Andrew Cohen on Evolutionary Enlightenment
Beliefnet interviews the author on awakening to consciousness and realizing humanity's place on the leading edge of something great.
In his latest book, Andrew Cohen discusses how enlightenment is also part of the evolutionary process.
Beliefnet: “Consciousness is evolving as you.” What does that mean?
Andrew Cohen: Evolution means we’re part of the process that’s going somewhere. Cosmic evolution gave rise to biological evolution, [which] eventually gave rise to cultural evolution. The evolution of culture is the evolution of consciousness. The cosmic evolution eventually created the conditions that made it possible for life to emerge. From life and for life after trillions of years eventually we have the beginning of human culture. The capacity for consciousness emerged simultaneously with life. Then finally with the emergence of human beings and the beginning of human culture then we can really see that all of human history is really the documentation and history of how human consciousness has evolved and developed. So in this way of looking at evolution, I see consciousness as an emergent property within the evolutionary process as a whole. The way many people are beginning to think about it is the recognition that the capacity for consciousness, complex thinking and self reflective awareness [puts us at] the very leading edge of a process that had a beginning in time almost 14 billion years ago.
Beliefnet: When you say “enlightenment”, people look at it from a Buddhist standpoint. But this is not restricted to Buddhism, correct?
Cohen: This includes the basic and most fundamental insights of Buddhism, but we’re adding the new big idea, which is evolution. As I said, evolution means a part of a process that’s going somewhere. The Buddha believed that time moved in cycles or in circles. He wasn’t aware that time had a beginning and that time is part of a linear creative process. So the idea in traditional Buddhism is to get off the endless wheel of becoming. You're going to go through the same process over and over again until you wake up. I don’t want to be on a merry-go-round for eternity.

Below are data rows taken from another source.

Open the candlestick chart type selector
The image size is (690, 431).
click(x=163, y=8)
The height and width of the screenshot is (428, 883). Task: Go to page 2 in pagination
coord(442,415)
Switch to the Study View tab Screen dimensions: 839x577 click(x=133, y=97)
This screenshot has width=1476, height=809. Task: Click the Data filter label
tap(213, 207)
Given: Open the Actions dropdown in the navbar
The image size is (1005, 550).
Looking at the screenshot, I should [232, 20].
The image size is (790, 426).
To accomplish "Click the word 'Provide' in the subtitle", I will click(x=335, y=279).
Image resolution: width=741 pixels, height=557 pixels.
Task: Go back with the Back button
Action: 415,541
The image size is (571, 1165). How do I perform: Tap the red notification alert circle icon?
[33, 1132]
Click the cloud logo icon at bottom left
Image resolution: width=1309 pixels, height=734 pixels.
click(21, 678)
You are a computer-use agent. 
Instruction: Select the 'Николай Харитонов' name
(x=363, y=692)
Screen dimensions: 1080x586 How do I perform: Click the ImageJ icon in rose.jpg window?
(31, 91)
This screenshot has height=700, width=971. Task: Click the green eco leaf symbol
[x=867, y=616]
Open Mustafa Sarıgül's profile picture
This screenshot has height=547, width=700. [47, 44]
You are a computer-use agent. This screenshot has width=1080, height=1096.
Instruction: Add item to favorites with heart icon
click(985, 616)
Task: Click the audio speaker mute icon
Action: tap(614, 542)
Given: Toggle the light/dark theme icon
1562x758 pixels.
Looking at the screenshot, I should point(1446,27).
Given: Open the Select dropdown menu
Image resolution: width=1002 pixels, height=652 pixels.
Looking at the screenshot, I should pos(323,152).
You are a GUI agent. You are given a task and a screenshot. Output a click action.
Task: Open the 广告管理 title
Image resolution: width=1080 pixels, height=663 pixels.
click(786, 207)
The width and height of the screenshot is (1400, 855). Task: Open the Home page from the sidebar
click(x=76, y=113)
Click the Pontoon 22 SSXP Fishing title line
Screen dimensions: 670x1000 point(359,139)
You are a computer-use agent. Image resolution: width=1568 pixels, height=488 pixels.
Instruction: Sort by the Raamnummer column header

I want to be liberated, and therefore the idea was to get off the endless wheel of becoming to experience the eternity of freedom of nirvana. Nirvana is the state of consciousness where there’s no time, no space and nothing ever happens. It’s a place where history does not exist. So in the traditional notion of Buddhism, they get off the wheel of becoming, but what science has taught us is that we’re actually part of a process that’s going somewhere, that had a beginning in time. The process is evolving and developing in complexity and giving rise to greater and greater capacities. The universe has the capacity to know itself, to awaken to itself, to realize itself through us. When you realize that we’re part of a developmental process that’s going somewhere and the leading edge of this process is the human capacity for awareness, the idea of wanting to get off the wheel of becoming doesn’t make sense. We realize that the creative process actually needs us. It needs our complex minds and our highly evolved capacity for empathy, for care, in order to take the next step in this human incarnation.